1990-Sick is the fourth studio album by American rapper Spice 1, released December 5, 1995, on Jive Records. The album was produced by Ant Banks, Blackjack, Bosko, Chase and Clint "Payback" Sands. It peaked at number 3 on the Billboard Top R&B/Hip-Hop Albums and at number 30 on the Billboard 200. One single, "1990-Sick (Kill 'em All)", peaked at number 91 on the Billboard Hot R&B/Hip-Hop Songs and at number 18 on the Billboard Rap Songs. The album features guest appearances by MC Eiht, E-40, Kokane, Joya, Young Kyoz and G-Nut of 187 Fac.

Along with singles, music videos were released for two songs: "1990-Sick (Get 'Em All)" featuring MC Eiht, and an alternate version of "Ain't No Love" featuring Levitti on the chorus instead of Joya. G-Nut makes a cameo appearance in "1990-Sick (Get 'em All)".

Background 
After wrapping up recording 1990-Sick, Spice turned himself in to Oakland police. The rapper was forced to lay low during the summer of 1995 while making the album, since police were armed with a warrant for his arrest on illegal weapons charges.

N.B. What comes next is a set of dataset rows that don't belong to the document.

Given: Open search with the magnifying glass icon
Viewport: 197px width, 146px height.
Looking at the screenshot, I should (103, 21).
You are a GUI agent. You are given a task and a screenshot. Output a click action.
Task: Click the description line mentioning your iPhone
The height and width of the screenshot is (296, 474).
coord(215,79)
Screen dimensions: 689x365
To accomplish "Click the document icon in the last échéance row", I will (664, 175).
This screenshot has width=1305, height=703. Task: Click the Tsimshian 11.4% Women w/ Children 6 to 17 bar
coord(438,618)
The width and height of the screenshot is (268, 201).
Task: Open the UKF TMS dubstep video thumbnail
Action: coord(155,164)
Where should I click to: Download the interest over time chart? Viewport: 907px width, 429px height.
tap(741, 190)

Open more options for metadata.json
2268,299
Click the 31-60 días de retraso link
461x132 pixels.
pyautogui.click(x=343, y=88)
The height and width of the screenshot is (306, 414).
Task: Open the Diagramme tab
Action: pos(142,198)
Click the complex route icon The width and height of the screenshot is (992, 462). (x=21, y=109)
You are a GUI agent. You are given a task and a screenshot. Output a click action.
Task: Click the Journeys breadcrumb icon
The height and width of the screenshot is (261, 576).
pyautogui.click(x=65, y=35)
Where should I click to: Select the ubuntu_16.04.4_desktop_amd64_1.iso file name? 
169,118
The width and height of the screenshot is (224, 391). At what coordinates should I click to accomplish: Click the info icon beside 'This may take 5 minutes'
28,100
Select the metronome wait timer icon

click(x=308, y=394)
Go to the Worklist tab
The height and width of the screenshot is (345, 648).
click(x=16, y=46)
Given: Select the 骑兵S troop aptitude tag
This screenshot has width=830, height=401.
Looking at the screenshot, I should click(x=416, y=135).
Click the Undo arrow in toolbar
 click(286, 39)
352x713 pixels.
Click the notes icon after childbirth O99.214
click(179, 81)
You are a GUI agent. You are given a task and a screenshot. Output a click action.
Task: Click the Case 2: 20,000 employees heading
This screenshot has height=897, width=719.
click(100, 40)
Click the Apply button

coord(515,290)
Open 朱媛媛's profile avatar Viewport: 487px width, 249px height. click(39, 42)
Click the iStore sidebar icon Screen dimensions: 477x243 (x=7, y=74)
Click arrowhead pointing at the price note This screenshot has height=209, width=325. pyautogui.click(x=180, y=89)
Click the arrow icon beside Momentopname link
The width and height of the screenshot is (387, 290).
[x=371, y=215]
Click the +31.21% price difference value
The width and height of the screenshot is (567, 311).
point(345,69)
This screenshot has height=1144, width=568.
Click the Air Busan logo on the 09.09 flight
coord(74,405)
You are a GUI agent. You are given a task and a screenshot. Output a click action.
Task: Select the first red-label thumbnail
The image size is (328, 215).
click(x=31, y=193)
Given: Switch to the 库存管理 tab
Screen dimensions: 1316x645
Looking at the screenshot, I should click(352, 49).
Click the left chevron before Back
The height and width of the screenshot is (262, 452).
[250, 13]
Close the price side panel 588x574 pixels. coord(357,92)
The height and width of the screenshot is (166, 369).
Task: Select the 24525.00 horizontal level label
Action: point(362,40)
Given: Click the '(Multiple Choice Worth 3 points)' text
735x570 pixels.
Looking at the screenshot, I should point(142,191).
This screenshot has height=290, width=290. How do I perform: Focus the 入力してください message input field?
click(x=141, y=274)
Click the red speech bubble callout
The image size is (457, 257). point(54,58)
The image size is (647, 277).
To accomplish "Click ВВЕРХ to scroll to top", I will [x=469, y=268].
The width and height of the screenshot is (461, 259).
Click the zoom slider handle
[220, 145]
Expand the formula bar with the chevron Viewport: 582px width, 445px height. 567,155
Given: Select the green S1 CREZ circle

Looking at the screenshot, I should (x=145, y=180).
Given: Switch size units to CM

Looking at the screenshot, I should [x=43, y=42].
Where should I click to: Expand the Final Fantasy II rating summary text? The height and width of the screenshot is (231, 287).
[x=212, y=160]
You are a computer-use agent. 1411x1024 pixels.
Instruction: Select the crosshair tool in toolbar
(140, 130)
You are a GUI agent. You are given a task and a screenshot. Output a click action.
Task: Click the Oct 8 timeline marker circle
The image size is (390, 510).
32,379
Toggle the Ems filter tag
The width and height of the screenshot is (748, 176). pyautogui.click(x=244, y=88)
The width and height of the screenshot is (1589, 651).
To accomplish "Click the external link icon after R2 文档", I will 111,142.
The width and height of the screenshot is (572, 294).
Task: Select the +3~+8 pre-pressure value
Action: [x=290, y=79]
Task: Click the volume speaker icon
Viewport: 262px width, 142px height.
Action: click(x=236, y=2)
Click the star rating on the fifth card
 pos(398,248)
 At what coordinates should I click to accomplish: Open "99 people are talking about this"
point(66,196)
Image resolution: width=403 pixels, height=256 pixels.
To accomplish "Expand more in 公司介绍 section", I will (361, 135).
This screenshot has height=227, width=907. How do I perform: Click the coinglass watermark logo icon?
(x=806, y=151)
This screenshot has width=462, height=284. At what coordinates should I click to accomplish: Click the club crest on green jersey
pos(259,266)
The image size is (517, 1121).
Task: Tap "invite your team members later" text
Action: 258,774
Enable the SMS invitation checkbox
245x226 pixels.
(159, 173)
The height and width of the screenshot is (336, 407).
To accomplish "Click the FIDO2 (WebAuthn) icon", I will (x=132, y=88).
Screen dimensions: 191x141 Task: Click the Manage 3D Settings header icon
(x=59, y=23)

In between hiding and recording, he made a video for his first single, "1990-Sick (Get 'em All)." After serving two weeks in prison, he was released due to overcrowding.

Critical reception 
AllMusic – "...Building from a solid West Coast hip-hop base, Spice 1 adds ragamuffin and dancehall flourishes, which makes him distinctive as an MC... Spice 1 is an engaging rapper..."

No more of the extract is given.